_REQUEST A_: Please return every line from the rows below that contains the word "should".

_PAGE EXTRACT_:

=======

Resonant Cavities As Pulsed Electron/Ion Accelerators?

jpsmith123, Wed May 26 2010, 07:33PM

Well I'm just kind of thinking out loud here to bounce this idea around and maybe get some feedback.

Using a resonant cavity to accelerate particles is an attractive idea since it is generally 100% metal construction, which eliminates insulators and "triple points" and related field enhancement and flashover problems. Also, the metal is grounded, with the accelerating potential generally existing only inside along the beamline.

As I understand it, the problems with using a single cavity for, say, electron acceleration (in a "conventional" mode of operation) is that field gradients are limited by high power dissipation in the walls due to finite Q, and by electron multipactoring (a resonant RF discharge).

So here's the basic idea: What if two "suitable" resonant cavities were coupled together in a Tesla transformer type equivalent arrangement, operating in a single pulse mode?

If power dissipation in the walls and multipactor discharge were removed as limiting factors, the accelerating gradient would then be limited only by vacuum breakdown between the metal parts of the structure.

I happened to come across a paper that published some experimental (pulse) vacuum breakdown levels (efield) of various metals, as a function of pulse length. And for pulses on the order of say, 5 nsec or so, it seems copper will hold off about 2 MV/cm, and molybdenum, for example, is good for over 3 MV/cm. IIRC, anodized Al is good for even higher fields.

=======

_REQUEST B_: According to the forum post on resonant cavities, why is a resonant cavity an attractive way to accelerate particles?

=======

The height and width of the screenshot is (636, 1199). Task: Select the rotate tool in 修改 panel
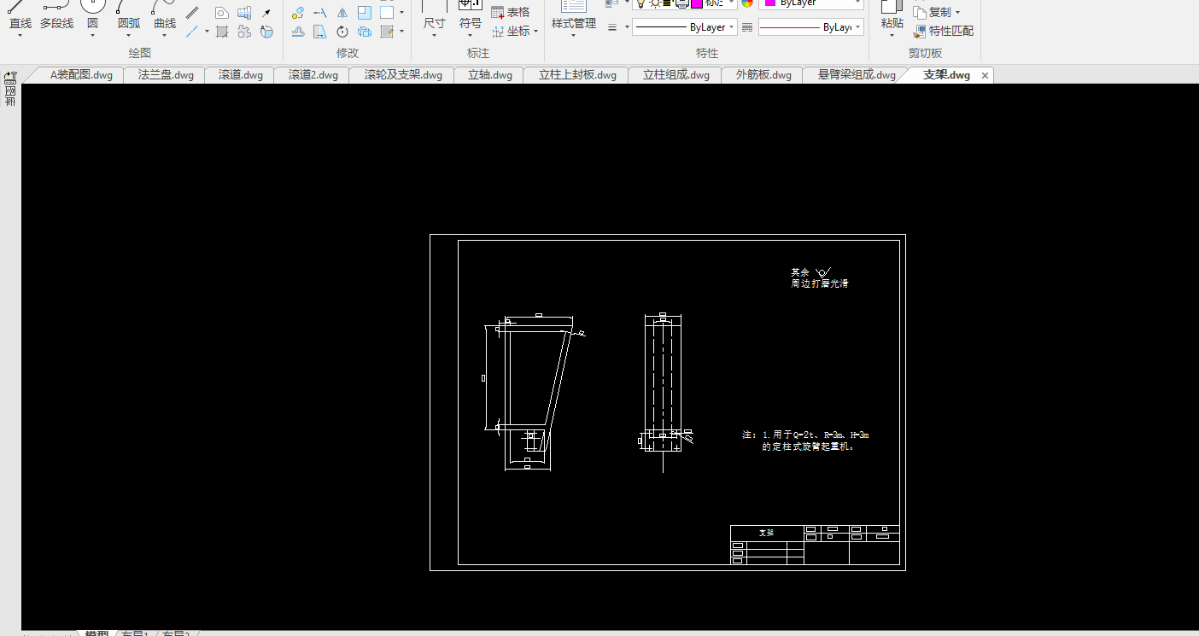coord(342,32)
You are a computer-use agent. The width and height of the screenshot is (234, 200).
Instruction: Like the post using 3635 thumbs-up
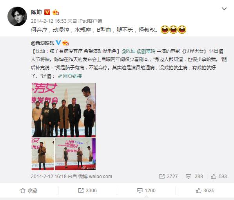point(205,190)
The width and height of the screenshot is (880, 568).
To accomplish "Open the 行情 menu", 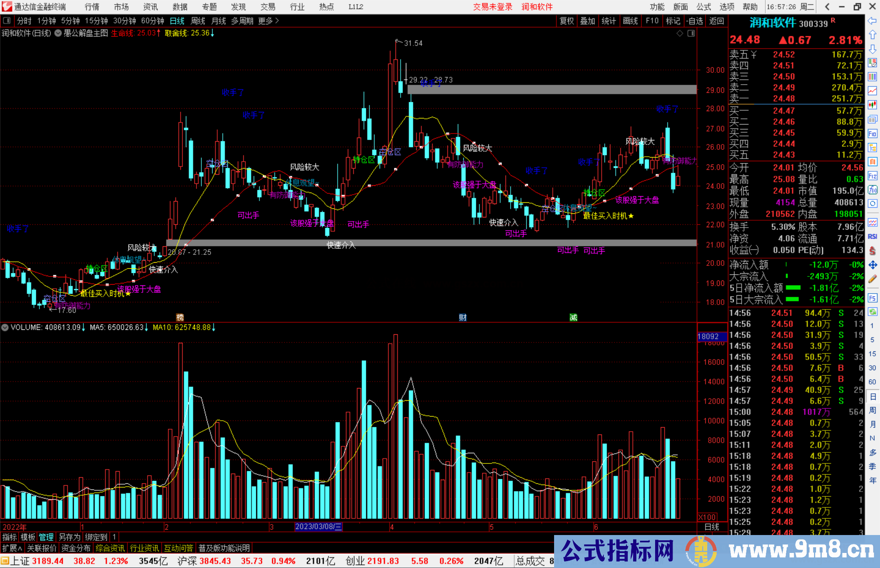I will tap(92, 7).
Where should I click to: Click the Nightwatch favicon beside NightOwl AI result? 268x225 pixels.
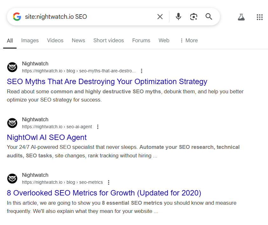[x=12, y=123]
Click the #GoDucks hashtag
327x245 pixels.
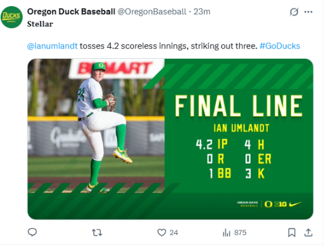[x=280, y=46]
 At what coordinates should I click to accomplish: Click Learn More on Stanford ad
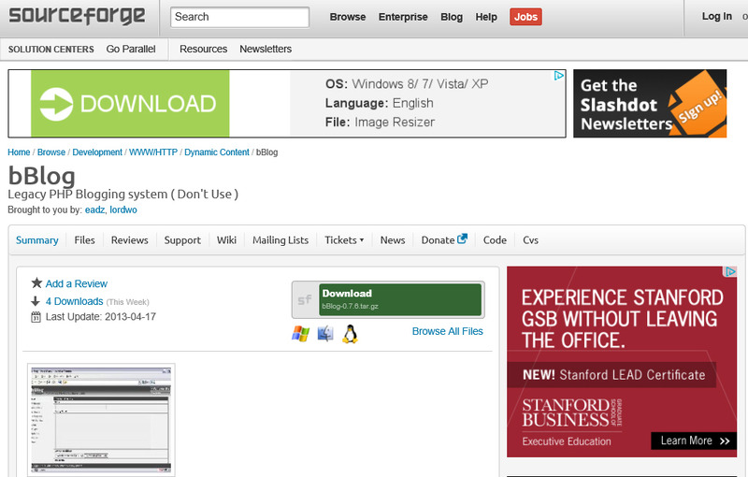tap(693, 441)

=======

_TASK SOLUTION A_:
Where should I click to: Click the Nightwatch favicon beside NightOwl AI result? 268x225 pixels.
 At what coordinates should I click to accomplish: Click Learn More on Stanford ad

_TASK SOLUTION B_: A resonant cavity is generally built entirely of metal, which eliminates insulators and "triple points" along with the field enhancement and flashover problems they bring. The metal is also grounded, and the accelerating potential generally exists only inside, along the beamline.